**Problem description**:
Print every one of the records verbatim, omitting nothing.

**Record set**:
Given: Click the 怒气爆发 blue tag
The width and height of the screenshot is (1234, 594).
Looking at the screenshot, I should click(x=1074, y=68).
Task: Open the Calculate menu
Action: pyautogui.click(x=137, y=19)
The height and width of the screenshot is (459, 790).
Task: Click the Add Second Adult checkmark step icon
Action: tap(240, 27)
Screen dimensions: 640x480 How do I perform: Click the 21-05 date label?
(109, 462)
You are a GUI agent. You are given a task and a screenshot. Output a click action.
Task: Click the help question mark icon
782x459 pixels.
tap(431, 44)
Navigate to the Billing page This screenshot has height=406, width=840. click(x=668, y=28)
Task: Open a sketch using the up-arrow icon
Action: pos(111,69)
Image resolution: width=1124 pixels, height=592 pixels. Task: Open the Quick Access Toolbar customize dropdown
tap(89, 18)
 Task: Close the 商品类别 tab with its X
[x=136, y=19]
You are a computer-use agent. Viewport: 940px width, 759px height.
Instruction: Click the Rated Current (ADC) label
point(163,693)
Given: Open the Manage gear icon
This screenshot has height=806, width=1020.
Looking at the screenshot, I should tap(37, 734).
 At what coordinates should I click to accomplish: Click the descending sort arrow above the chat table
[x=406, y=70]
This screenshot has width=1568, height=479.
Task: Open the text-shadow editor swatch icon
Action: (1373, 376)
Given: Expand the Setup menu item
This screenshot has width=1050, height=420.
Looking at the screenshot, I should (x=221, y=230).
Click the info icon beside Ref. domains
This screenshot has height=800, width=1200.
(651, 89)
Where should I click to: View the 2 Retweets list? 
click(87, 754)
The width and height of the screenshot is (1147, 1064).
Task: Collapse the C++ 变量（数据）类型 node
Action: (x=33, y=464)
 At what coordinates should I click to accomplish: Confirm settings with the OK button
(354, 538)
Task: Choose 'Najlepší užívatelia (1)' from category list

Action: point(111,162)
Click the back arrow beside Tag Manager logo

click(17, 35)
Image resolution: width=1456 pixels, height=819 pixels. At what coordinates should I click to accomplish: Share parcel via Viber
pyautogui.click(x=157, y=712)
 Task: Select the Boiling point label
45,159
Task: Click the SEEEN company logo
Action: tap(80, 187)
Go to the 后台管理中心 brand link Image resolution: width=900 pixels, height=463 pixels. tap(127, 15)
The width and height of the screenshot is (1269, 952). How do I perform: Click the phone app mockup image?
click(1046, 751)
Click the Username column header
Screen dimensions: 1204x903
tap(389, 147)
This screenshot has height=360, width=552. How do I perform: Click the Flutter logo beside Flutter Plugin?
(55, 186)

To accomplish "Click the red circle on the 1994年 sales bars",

**Written response**:
Given: Click the 怒气爆发 blue tag
The width and height of the screenshot is (1234, 594).
Looking at the screenshot, I should click(x=1074, y=68).
Task: Open the Calculate menu
Action: pyautogui.click(x=137, y=19)
The height and width of the screenshot is (459, 790).
Task: Click the Add Second Adult checkmark step icon
Action: tap(240, 27)
Screen dimensions: 640x480 How do I perform: Click the 21-05 date label?
(109, 462)
You are a GUI agent. You are given a task and a screenshot. Output a click action.
Task: Click the help question mark icon
782x459 pixels.
tap(431, 44)
Navigate to the Billing page This screenshot has height=406, width=840. click(x=668, y=28)
Task: Open a sketch using the up-arrow icon
Action: pos(111,69)
Image resolution: width=1124 pixels, height=592 pixels. Task: Open the Quick Access Toolbar customize dropdown
tap(89, 18)
 Task: Close the 商品类别 tab with its X
[x=136, y=19]
You are a computer-use agent. Viewport: 940px width, 759px height.
Instruction: Click the Rated Current (ADC) label
point(163,693)
Given: Open the Manage gear icon
This screenshot has height=806, width=1020.
Looking at the screenshot, I should tap(37, 734).
 At what coordinates should I click to accomplish: Click the descending sort arrow above the chat table
[x=406, y=70]
This screenshot has width=1568, height=479.
Task: Open the text-shadow editor swatch icon
Action: (1373, 376)
Given: Expand the Setup menu item
This screenshot has width=1050, height=420.
Looking at the screenshot, I should (x=221, y=230).
Click the info icon beside Ref. domains
This screenshot has height=800, width=1200.
(651, 89)
Where should I click to: View the 2 Retweets list? 
click(87, 754)
The width and height of the screenshot is (1147, 1064).
Task: Collapse the C++ 变量（数据）类型 node
Action: (x=33, y=464)
 At what coordinates should I click to accomplish: Confirm settings with the OK button
(354, 538)
Task: Choose 'Najlepší užívatelia (1)' from category list

Action: point(111,162)
Click the back arrow beside Tag Manager logo

click(17, 35)
Image resolution: width=1456 pixels, height=819 pixels. At what coordinates should I click to accomplish: Share parcel via Viber
pyautogui.click(x=157, y=712)
 Task: Select the Boiling point label
45,159
Task: Click the SEEEN company logo
Action: tap(80, 187)
Go to the 后台管理中心 brand link Image resolution: width=900 pixels, height=463 pixels. tap(127, 15)
The width and height of the screenshot is (1269, 952). How do I perform: Click the phone app mockup image?
click(1046, 751)
Click the Username column header
Screen dimensions: 1204x903
tap(389, 147)
This screenshot has height=360, width=552. How do I perform: Click the Flutter logo beside Flutter Plugin?
(55, 186)

To accomplish "Click the red circle on the 1994年 sales bars",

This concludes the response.